Non-debating member when I can help myself
Voting, or lack of, has consequences. SCOTUS is corrupt to the core at this point.
America has fallen so far because of the Trump presidency
I agree that the SCOTUS is corrupt, but I doubt that Trump himself is responsible for this corruption. I think that rich donors have bribed them. I can think of no other explanation. It has been established for some of them that rich people have been doing them favors, such as Clarence Thomas. How many are getting bribes, but it hasn't been detected? There is no way right now to hold them accountable for that, and Republicans in Congress will of course make sure that the congress can do nothing about Supreme Court corruption, but right now that is in their interests as a party. It's also been evident for a while to me, that the Supreme Court iis not an independent branch of government, because Presidents nominate them and Congress confirms them. The process needs to be changed, if that is possible, so that those branches of government have nothing to so with Justices being put on that court. I don't know if that is possible to change that under the constitution. If it is not possible, then the framers of the constitution made a mistake.
 

Truthseeker

Non-debating member when I can help myself
It's unclear to me right now if the Supreme Court did not define what "official duties" are for the President. I don't think they did, though.
 

Pogo

Well-Known Member
How does this ruling demonstrate that SCOTUS is corrupt?
They behaved within the letter of the law, but not the spirit. They should not have taken the case and referred it back to the lower court for clarification which is all they ended up doing after delaying the decision by accepting it in the first place and as was obvious, delaying it till its outcome becomes moot.
Proof of corruption would be difficult, but not necessarily questionable.
 

Watchmen

Well-Known Member
Premium Member
They behaved within the letter of the law, but not the spirit. They should not have taken the case and referred it back to the lower court for clarification which is all they ended up doing after delaying the decision by accepting it in the first place and as was obvious, delaying it till its outcome becomes moot.
Proof of corruption would be difficult, but not necessarily questionable.
So they’re corrupt because, in your words, “They behaved within the letter of the law.” Got it.
 

Watchmen

Well-Known Member
Premium Member
I agree that the SCOTUS is corrupt, but I doubt that Trump himself is responsible for this corruption. I think that rich donors have bribed them. I can think of no other explanation. It has been established for some of them that rich people have been doing them favors, such as Clarence Thomas. How many are getting bribes, but it hasn't been detected? There is no way right now to hold them accountable for that, and Republicans in Congress will of course make sure that the congress can do nothing about Supreme Court corruption, but right now that is in their interests as a party. It's also been evident for a while to me, that the Supreme Court iis not an independent branch of government, because Presidents nominate them and Congress confirms them.

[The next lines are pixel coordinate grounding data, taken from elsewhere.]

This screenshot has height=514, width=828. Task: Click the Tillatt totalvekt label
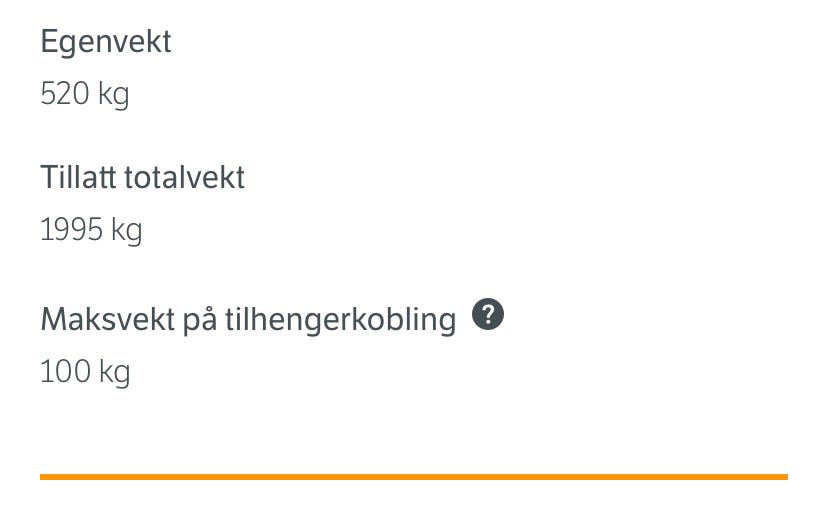(142, 178)
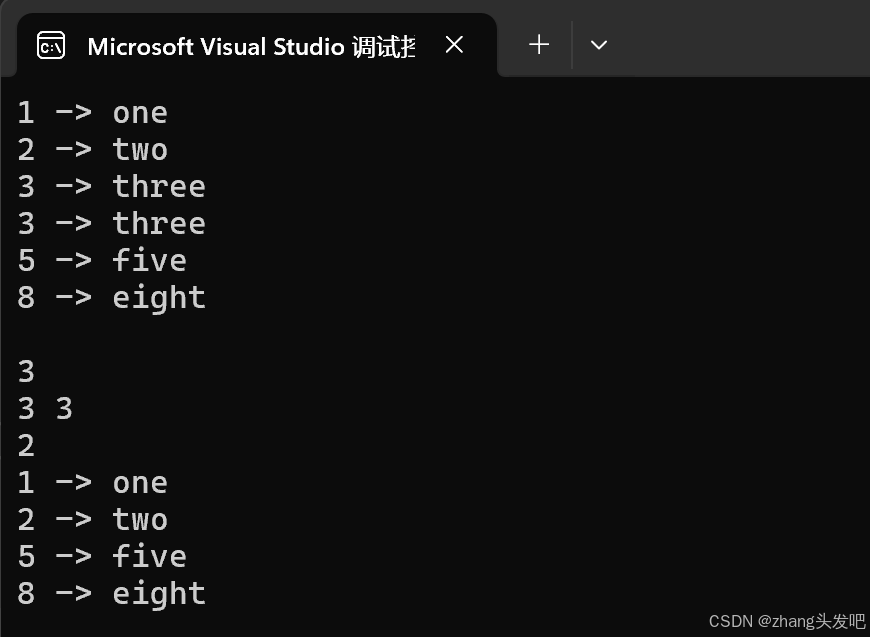Click the lone "2" output line
This screenshot has height=637, width=870.
coord(26,446)
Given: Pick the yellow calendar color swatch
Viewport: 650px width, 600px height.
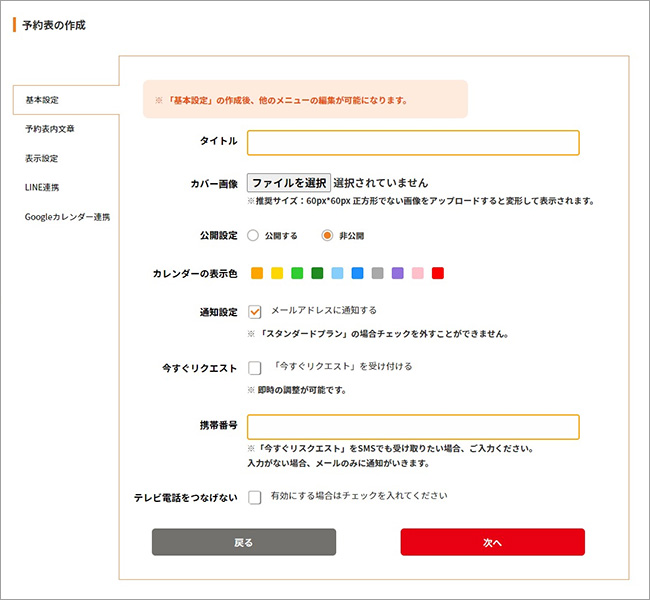Looking at the screenshot, I should [x=277, y=273].
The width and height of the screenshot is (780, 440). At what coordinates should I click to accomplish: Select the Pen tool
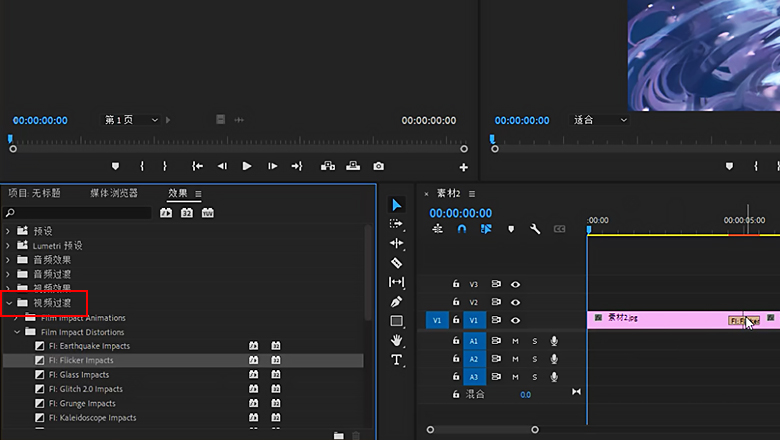396,302
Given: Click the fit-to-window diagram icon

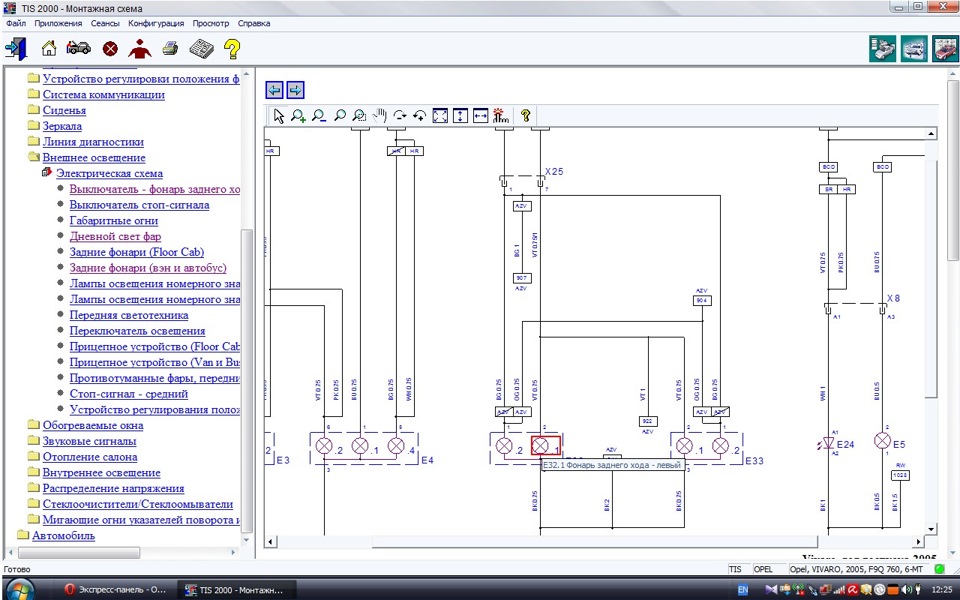Looking at the screenshot, I should [x=440, y=115].
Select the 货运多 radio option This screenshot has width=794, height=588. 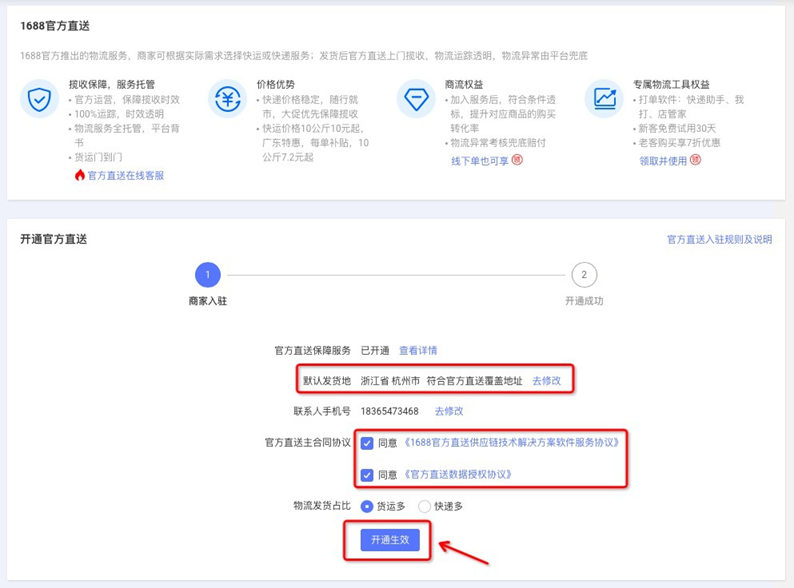367,507
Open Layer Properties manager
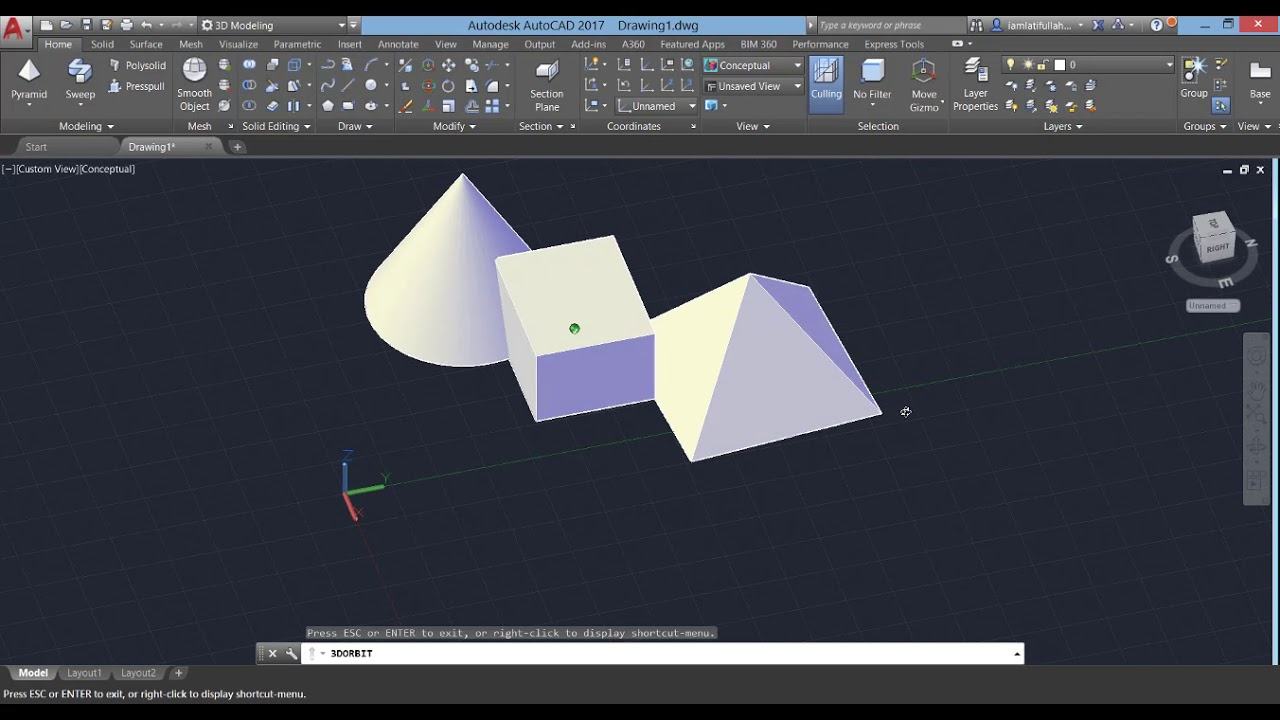The height and width of the screenshot is (720, 1280). click(975, 84)
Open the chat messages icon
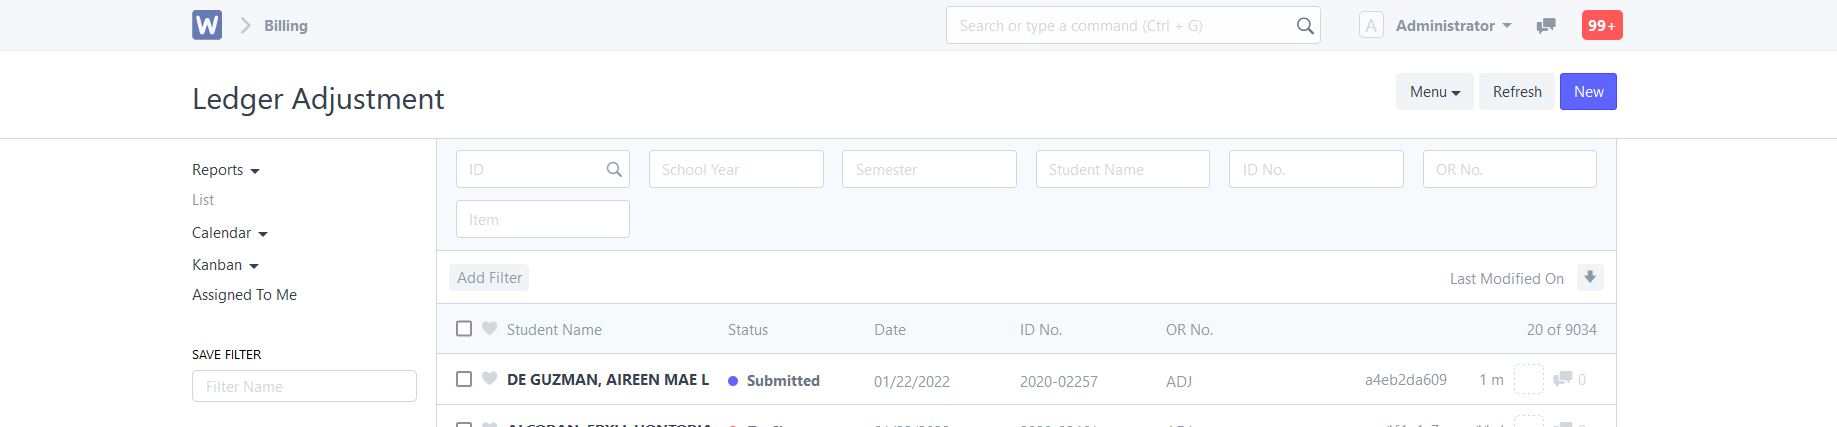 (x=1546, y=26)
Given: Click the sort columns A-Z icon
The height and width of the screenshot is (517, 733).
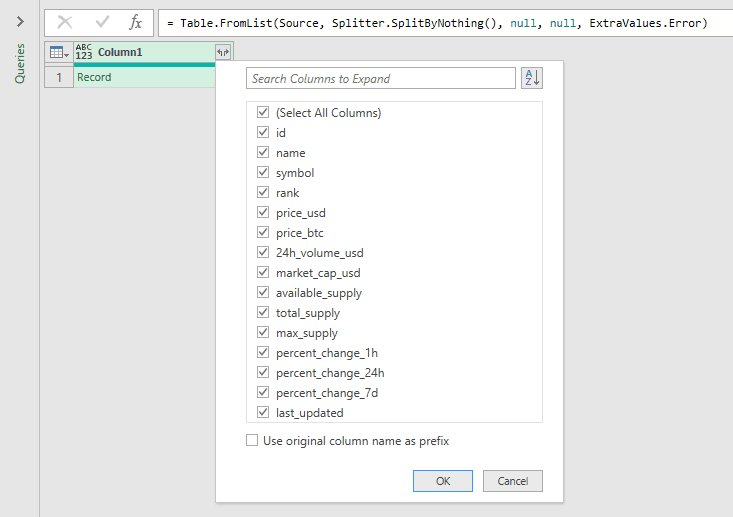Looking at the screenshot, I should pyautogui.click(x=532, y=78).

The process needs to be changed, if that is possible, so that those branches of government have nothing to so with Justices being put on that court. I don't know if that is possible to change that under the constitution. If it is not possible, then the framers of the constitution made a mistake.
Is it only Republican appointed justices who corruptly take bribes?
 

Wirey

Fartist
Biden should pardon him, right now, and announce that the US has better things to do, like going after the real architects of the attempted coup, the people who give Trump his marching orders, and then bury all the schmucks who stood on stage with him.
 

Truthseeker

Non-debating member when I can help myself
Read it again.
I haven't had time to read it, sorry. It just happened. The ruling is 119 pages long, I see. Someone needs to point out where there did or did not define what "official duties" are. How about you, if you've found that section?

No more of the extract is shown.